Observing the recommendations might be appropriate to see the suggestions the users receive.

In [None]:
recommender.fit(movieRatings)
recommendationsForUser82 = recommender.getRecommendationsForUser(82)

for movieId, addequacy in recommendationsForUser82:
    movieInfo = movieData.getMovieInfo(movieId)
    title = movieInfo['title']
    print("Movie ID: {}, Title: {} Addequacy: {}".format(movieId, title, addequacy))

The suggestions can be compared to the items the user really liked. This way we could see whether or not they look appropriate. 

In [None]:
print("Movied liked by user 82")
for userId, movieId, rating in zip(movieRatings['userId'], movieRatings['movieId'], movieRatings['rating']):
    if userId == 82 and rating > 3.5:
        movieInfo = movieData.getMovieInfo(movieId)
        title = movieInfo['title']
        print("Movie Id: {} Title: {} Rating: {}".format(movieId, title, rating))

# Exercises

The following exercises will allow you to practice on the development of Content-based Recommender Systems.

## Using normalized ratings

In the *demo*, we have implemented a Recommender System that considers that users liked a movie if the rating equals or is greater thatn 3.5. However, they may be more lenient or harsher. Try using **user mean normalized** ratings to infer which movies the users liked (e.g., 0.5 points above the average).

Normalized ratings are computed by subtracting the average rating of the user to each rating.

$r'_{u,i} = r_{u,i} - \overline{r}_u$


In [None]:
## Implement and test a CB Recommender Systems which uses normalized ratings

## Represent the user model using the list of movies

Some authors, instead of using vector space to represent the preferences of the users, only use the list of consumed movies. In this approach, the recommender predicts the rating the user would give to a movie with the following formula

$\hat{r}_{u,i}=\frac{\sum_{j \in N_u}r_{u,j}*sim(i,j)}{\sum_{j \in N_u}sim(i,j)}$

## Do tags improve the performance of the Recommender System?

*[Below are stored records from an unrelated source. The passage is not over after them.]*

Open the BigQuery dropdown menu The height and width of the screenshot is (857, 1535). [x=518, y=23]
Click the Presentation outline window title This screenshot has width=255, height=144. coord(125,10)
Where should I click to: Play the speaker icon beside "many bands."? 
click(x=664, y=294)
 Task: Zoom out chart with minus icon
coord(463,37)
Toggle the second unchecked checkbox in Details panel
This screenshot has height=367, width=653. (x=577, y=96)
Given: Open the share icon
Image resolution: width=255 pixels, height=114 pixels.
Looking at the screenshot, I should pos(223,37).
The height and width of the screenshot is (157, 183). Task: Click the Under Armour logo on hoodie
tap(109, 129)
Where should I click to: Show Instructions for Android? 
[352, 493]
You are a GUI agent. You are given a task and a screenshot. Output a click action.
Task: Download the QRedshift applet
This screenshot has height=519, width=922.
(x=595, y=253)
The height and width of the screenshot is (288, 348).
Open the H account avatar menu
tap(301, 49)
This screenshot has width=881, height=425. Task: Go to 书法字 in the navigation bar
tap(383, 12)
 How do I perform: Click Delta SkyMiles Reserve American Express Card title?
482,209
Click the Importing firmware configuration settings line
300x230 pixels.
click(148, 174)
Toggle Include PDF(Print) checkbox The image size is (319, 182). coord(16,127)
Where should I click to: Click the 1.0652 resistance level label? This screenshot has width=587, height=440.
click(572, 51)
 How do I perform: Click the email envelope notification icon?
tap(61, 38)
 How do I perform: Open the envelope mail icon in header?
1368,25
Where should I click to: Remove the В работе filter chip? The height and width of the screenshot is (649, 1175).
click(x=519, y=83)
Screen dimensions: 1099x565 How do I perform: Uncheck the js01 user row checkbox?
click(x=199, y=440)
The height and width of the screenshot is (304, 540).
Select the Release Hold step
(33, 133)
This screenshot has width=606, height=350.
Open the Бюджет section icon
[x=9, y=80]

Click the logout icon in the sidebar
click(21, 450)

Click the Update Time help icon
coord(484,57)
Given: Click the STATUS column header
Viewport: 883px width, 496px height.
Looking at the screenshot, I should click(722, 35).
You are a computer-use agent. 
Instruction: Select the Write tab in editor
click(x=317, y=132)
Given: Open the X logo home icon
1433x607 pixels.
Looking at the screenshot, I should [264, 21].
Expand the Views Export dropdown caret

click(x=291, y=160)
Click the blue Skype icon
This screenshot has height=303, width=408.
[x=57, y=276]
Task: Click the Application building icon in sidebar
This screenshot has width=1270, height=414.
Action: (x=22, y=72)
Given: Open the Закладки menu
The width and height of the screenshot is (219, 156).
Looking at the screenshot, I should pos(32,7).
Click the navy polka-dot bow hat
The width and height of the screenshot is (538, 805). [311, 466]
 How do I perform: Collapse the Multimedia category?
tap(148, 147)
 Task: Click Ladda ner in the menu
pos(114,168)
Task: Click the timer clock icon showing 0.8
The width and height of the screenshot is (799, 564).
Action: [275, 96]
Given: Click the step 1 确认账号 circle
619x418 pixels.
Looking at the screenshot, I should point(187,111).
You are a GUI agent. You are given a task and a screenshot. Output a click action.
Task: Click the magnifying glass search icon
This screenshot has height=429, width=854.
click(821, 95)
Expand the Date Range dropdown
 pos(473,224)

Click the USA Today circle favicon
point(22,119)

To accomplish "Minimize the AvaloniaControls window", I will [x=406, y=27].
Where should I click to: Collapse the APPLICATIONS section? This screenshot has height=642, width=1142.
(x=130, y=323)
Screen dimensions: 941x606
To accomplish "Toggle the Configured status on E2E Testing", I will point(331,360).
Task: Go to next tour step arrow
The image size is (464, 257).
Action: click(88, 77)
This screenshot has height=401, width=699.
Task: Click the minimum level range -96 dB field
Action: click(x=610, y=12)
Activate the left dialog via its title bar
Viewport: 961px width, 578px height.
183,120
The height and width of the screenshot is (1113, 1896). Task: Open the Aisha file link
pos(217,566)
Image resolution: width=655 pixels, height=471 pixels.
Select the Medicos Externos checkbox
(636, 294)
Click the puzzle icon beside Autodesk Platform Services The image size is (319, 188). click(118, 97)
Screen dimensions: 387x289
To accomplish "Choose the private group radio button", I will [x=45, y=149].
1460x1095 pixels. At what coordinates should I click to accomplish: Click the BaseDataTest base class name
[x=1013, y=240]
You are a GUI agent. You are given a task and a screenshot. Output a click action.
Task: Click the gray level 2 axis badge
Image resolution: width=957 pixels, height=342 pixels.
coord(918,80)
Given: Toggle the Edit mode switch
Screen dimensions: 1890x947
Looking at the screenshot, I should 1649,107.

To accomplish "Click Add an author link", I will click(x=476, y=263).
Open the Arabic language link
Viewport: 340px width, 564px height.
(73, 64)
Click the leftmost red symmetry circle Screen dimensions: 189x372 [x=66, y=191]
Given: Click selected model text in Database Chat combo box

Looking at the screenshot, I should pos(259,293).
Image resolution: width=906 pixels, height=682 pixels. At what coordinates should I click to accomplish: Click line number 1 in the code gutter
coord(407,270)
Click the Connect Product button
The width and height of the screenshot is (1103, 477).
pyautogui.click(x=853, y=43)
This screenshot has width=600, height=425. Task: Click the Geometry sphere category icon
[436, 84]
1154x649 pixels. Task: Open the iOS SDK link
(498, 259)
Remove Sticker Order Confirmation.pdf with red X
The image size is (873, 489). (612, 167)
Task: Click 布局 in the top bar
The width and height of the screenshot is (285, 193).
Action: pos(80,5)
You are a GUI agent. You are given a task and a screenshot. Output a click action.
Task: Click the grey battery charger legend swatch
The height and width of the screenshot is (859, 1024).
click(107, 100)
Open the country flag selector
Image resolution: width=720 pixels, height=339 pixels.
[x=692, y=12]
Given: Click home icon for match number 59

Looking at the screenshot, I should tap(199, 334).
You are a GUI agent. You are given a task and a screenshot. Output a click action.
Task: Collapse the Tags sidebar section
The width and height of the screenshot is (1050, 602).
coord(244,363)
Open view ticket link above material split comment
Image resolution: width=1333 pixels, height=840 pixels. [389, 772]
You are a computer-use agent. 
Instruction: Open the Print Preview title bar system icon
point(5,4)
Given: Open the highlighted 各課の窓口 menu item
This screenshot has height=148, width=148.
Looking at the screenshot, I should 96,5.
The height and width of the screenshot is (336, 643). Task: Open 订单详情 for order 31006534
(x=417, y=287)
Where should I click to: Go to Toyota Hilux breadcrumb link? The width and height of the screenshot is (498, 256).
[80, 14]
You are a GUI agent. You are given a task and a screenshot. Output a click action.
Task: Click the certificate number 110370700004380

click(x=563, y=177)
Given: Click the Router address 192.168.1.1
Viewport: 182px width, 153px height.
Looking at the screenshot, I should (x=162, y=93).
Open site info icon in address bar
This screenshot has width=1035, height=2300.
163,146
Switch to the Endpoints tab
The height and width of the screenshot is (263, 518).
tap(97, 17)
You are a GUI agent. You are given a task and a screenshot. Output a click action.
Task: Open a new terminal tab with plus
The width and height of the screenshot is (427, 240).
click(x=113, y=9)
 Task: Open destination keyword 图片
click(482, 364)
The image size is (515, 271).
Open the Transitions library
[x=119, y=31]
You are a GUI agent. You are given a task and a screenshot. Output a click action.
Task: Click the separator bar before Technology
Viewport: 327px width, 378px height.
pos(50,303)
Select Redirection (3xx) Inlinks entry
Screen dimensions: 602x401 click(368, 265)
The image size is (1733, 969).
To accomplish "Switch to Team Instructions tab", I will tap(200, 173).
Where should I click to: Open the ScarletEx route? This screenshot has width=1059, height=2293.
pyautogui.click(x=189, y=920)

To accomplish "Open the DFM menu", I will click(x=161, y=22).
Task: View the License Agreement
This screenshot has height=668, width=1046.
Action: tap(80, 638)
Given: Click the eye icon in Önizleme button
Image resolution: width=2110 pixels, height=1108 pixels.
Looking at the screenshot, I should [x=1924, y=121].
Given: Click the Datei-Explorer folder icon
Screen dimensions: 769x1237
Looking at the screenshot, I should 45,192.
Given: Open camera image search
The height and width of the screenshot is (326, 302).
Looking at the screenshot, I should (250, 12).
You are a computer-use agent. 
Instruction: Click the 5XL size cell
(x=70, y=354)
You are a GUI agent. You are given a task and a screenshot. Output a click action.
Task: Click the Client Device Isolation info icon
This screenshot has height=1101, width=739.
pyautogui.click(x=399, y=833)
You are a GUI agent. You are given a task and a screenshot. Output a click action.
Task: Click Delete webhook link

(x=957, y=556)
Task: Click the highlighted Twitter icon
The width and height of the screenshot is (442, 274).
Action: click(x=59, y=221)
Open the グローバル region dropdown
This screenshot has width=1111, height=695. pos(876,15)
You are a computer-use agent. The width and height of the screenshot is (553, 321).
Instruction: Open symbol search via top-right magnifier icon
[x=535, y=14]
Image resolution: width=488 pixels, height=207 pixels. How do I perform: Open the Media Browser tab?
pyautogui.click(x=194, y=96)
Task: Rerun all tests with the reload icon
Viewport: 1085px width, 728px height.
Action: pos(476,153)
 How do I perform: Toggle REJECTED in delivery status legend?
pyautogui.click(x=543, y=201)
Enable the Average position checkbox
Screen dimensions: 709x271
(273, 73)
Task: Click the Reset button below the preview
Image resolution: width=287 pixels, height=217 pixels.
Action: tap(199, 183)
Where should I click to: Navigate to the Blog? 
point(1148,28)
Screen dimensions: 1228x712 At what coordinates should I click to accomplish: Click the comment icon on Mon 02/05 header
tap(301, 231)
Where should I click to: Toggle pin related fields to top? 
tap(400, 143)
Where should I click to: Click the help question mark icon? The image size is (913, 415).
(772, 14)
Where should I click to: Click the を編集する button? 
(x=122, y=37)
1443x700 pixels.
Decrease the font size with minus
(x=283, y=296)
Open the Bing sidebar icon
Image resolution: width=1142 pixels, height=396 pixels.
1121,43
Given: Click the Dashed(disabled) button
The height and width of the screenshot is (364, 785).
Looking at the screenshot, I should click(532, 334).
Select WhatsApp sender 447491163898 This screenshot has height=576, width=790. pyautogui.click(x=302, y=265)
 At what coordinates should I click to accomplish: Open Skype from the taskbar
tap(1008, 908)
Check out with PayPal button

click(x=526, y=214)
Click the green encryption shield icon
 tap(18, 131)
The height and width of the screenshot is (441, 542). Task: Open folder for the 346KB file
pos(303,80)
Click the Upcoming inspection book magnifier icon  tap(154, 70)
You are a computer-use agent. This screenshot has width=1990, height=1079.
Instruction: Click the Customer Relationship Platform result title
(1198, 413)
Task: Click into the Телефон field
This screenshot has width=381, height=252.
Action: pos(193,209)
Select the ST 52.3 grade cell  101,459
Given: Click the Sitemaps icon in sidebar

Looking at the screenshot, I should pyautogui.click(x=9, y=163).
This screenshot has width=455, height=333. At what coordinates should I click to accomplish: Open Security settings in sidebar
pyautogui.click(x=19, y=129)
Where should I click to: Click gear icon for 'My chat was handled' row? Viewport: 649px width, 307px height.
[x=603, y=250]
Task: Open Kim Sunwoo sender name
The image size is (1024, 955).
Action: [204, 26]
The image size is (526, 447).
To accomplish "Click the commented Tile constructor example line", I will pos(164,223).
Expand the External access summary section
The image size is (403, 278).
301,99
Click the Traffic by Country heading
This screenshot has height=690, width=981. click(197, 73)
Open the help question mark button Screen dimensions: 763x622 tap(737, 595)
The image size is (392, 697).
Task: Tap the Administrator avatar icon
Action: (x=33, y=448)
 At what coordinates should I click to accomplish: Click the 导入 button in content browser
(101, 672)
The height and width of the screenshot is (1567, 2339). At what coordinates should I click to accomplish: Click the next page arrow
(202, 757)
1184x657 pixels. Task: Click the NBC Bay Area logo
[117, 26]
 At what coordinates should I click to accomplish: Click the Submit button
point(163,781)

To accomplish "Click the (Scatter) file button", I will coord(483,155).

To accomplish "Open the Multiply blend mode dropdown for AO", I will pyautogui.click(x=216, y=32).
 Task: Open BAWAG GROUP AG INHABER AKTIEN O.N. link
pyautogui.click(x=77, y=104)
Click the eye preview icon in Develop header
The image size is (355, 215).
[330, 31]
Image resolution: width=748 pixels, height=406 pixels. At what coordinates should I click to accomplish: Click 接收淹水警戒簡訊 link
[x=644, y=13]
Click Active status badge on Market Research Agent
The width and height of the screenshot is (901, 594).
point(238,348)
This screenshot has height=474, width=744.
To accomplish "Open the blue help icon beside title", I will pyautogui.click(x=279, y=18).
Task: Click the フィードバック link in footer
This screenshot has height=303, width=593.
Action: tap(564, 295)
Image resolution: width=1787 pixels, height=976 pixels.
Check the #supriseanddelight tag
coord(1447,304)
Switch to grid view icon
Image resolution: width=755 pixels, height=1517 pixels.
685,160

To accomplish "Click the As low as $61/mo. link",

Try using the tags in addition to the genre list to observer how they affect recommendations.

## Using Latend Dirichlet Allocation (LDA) to model movies and the preferences of the users

Try using LDA instead of TF-IDF to model the items. In this scenario, items have few textual information, so this approach may have limited benefits, but can be very usefull in other scenarios (e.g., recommendation of scientific papers).